How thermal mass reduces heating demand?

Building materials have a unique ability to absorb, store and release heat; This is called thermal mass and is one of the major contributing factors to the artificial energy demand of a house. In other terms, the thermal mass of a building, if designed and located properly, could save energy bills and increase the thermal comfort of occupants.
Here, we try to investigate the effect of thermal mass on a 6-star reference building. Find out what you need here:

NCC 2022 and thermal mass
How to utilize thermal mass in our design effectively?
Investigating the effect of thermal mass on a Simple Reference Building

Key points of this article:

  • Thermal mass is the ability of a material to absorb and store heat and then release it later when it’s needed. It has a potential to add 1 star to the building.

  • Thermal mass, if designed and located correctly, reduces heating bills, especially in mild or cold climates.

  • The external wall containing the thermal mass must be faced towards the north and is better to be used as an interior finish.

  • In cold climates and for diurnal ranges of more than 10 degrees Celsius, high mass walls are preferred over lightweight construction.

  • The area of north-facing windows must be between 15%-25% of the area of an exposed high mass wall for the highest heating efficiency.

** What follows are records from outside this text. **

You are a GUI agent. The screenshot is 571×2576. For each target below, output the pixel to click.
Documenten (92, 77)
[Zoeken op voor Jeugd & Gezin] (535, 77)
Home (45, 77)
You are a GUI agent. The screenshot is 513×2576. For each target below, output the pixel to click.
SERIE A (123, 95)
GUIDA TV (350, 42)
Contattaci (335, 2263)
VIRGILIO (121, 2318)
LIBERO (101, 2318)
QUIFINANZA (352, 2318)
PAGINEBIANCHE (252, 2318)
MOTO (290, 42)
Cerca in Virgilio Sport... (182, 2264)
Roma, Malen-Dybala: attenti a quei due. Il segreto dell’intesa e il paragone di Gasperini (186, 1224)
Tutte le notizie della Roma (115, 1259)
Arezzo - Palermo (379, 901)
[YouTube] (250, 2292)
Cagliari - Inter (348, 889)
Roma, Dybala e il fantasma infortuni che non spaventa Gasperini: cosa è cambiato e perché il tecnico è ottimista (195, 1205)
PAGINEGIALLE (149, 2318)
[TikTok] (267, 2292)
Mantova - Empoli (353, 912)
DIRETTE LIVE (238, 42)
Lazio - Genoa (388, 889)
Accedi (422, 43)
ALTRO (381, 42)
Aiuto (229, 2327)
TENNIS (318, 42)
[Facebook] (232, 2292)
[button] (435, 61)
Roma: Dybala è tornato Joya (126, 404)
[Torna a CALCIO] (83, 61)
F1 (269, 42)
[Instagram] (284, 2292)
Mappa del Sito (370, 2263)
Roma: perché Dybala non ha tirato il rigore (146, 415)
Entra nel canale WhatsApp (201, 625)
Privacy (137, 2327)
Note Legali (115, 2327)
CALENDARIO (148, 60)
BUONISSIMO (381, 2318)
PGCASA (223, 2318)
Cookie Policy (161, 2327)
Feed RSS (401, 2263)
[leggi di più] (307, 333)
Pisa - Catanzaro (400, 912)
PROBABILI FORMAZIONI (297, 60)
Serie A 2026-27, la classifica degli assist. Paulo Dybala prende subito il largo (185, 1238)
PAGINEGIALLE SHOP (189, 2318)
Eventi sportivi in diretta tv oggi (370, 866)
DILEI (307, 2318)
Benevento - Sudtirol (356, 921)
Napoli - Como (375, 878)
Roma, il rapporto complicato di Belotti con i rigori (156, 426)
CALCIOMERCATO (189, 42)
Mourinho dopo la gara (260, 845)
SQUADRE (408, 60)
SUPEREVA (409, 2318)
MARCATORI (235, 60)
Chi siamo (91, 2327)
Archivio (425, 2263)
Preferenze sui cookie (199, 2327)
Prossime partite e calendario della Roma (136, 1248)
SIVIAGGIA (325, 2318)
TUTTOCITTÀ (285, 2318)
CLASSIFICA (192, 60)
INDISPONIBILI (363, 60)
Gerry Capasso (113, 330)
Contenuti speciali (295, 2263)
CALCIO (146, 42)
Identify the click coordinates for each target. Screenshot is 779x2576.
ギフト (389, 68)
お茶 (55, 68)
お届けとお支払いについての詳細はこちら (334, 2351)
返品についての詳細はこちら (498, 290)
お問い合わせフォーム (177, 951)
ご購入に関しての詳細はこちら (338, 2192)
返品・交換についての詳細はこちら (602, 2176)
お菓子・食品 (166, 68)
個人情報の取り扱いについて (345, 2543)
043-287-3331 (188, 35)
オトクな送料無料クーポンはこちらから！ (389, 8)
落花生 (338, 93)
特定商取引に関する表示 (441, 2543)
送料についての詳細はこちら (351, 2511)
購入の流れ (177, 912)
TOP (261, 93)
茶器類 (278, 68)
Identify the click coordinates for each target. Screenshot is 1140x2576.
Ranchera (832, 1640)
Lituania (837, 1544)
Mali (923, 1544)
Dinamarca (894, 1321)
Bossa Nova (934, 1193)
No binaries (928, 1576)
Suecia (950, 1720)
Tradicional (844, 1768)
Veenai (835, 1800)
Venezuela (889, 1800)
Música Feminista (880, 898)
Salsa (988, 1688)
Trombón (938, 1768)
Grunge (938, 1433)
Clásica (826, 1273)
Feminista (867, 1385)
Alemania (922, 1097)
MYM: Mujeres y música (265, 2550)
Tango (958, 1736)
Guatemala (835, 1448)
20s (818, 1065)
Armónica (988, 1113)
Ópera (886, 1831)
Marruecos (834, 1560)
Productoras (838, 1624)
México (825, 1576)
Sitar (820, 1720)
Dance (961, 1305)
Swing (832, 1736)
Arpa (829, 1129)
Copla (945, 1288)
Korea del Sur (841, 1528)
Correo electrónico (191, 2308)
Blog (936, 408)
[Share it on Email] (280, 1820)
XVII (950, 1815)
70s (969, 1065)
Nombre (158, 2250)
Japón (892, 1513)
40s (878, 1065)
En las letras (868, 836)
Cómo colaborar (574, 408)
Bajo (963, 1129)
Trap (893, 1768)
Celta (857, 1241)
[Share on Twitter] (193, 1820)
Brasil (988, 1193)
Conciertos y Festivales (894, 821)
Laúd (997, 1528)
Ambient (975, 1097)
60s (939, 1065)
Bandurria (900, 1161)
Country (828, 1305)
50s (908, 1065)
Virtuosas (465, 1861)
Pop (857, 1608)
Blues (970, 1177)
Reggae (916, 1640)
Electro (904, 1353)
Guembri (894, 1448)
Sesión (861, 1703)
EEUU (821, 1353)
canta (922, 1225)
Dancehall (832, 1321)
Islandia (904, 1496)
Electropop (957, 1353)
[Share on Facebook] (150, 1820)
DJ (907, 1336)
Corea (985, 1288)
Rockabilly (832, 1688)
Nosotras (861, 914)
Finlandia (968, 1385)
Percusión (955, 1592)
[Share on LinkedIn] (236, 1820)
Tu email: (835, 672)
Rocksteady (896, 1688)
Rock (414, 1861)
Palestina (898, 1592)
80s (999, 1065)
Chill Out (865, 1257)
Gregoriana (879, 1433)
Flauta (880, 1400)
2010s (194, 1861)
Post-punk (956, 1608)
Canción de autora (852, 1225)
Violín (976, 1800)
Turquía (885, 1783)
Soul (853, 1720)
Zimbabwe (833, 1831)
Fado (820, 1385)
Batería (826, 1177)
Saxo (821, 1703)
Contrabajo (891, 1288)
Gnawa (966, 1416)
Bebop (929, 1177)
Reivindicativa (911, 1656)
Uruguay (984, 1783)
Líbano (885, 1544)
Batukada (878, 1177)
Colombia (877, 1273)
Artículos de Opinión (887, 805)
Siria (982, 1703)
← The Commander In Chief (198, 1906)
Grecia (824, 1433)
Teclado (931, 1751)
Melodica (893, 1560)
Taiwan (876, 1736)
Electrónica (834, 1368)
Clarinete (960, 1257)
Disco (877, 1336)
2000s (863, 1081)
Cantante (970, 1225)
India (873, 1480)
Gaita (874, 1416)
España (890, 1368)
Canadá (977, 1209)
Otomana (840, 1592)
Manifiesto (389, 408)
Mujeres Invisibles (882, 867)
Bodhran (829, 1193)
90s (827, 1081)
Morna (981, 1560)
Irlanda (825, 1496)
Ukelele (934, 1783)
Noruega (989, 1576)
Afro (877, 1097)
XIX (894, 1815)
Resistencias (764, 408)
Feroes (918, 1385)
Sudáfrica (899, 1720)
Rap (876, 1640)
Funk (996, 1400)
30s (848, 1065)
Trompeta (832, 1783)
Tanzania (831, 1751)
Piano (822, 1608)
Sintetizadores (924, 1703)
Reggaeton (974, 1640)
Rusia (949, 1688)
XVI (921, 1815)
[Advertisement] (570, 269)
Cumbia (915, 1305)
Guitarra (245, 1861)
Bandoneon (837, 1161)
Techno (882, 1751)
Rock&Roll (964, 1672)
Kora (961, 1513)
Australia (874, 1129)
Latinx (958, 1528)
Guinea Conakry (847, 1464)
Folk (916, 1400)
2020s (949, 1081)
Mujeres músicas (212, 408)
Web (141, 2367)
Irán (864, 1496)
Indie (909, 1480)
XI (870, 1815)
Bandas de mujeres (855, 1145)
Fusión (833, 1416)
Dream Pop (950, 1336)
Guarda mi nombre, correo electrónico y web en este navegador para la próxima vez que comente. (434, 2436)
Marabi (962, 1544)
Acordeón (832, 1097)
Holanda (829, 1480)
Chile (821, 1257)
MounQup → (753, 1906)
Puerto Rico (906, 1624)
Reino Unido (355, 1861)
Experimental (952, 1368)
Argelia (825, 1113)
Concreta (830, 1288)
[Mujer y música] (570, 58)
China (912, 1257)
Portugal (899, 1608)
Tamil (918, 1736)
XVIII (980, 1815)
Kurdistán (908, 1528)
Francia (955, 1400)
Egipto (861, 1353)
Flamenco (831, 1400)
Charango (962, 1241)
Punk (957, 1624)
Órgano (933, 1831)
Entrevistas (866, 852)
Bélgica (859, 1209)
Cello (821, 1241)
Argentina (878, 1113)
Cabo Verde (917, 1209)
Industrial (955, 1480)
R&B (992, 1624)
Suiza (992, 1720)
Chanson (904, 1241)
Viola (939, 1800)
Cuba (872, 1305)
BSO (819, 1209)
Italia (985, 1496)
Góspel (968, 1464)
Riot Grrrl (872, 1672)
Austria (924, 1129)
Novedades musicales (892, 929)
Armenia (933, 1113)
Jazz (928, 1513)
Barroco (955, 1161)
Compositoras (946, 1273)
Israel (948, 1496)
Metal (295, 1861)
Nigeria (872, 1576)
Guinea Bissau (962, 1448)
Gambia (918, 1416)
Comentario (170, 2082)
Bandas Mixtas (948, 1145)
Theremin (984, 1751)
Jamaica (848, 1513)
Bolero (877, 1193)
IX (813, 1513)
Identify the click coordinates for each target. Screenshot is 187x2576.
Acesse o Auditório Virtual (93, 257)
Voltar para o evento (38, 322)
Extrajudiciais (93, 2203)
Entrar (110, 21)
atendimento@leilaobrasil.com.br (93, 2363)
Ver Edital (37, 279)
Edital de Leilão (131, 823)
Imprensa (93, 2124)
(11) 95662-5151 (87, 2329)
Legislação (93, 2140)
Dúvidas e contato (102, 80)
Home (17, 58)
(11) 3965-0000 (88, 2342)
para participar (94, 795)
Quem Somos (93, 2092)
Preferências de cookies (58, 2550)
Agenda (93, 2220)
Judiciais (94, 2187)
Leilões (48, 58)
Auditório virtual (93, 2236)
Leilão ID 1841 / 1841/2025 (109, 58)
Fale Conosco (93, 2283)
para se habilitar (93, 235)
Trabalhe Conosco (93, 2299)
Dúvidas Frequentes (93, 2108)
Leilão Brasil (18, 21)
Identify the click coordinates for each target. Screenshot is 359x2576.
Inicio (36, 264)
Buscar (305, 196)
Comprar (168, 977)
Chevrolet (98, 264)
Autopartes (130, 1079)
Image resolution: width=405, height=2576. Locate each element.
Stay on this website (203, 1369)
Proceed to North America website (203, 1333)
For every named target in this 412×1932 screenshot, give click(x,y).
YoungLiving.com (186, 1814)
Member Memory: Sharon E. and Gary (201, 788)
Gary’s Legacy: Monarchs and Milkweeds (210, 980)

  • In a case study for a 50m2 single-zoned building, replacing lightweight walls with reversed brick veneer walls resulted in a 10.9% saving in heating demand.

Thermal mass energy rating

How thermal mass contributes to building heating and cooling loads?

Thermal mass is a material’s ability to:

  • Absorb heat: which depends on the external face colour and location of this high thermal mass wall or floor; and
  • Store heat: which depends on the thermal conductivity, density and specific heat of the material; and
  • Release heat: this is often called “thermal lag” and depends on the volumetric heat capacity of the material.

As a general rule of thumb, you would expect a north-facing dark wall with a high density and specific heat (and therefore high volumetric heat capacity) and low thermal conductivity to have a high thermal mass and high thermal lag effect. High thermal lag is associated with high thermal mass and means the delay in heat transfer from the exterior to the interior side of a wall. For example, you would expect your wall to be warm at noon, however having a high thermal mass delays the heat transfer and the warmth of the interior face of the wall could be felt in the afternoon and even at nighttime. The effect of thermal mass could be good or bad:

  • In hot climates, you would prefer lightweight walls as absorption and release of heat in later times (i.e. the thermal lag), could extend the cooling period and decrease thermal comfort. In mild climates, effect of thermal mass must be assessed by an accredited assessor using energy modelling.
  • In cold climates, the use of a north-facing wall with high thermal mass is often preferred. Due to the thermal lag effect, the wall absorbs and stores heat at noon (when heating is often not needed) and releases heat later in the afternoon or at sunset (where heating is often needed).

NCC 2022 and thermal mass

In NCC 2019, Part 3.12.1.4 of Deemed to Satisfy (DTS) provisions, external walls with a surface density of more than 220 kg/m2 located in Climate Zone 6, are encouraged with an additional buffer or increase in thermal performance of windows; meaning that if you have 190mm dense weight concrete block walls instead of weatherboard walls, you are allowed to have cheaper windows with less overall U-values. This is due to the fact that the saving in heating imposed by this high thermal mass wall could be offset with cheaper windows with less U-values. However, there are no provisions for the account of thermal mass in commercial buildings in Section J DTS provisions.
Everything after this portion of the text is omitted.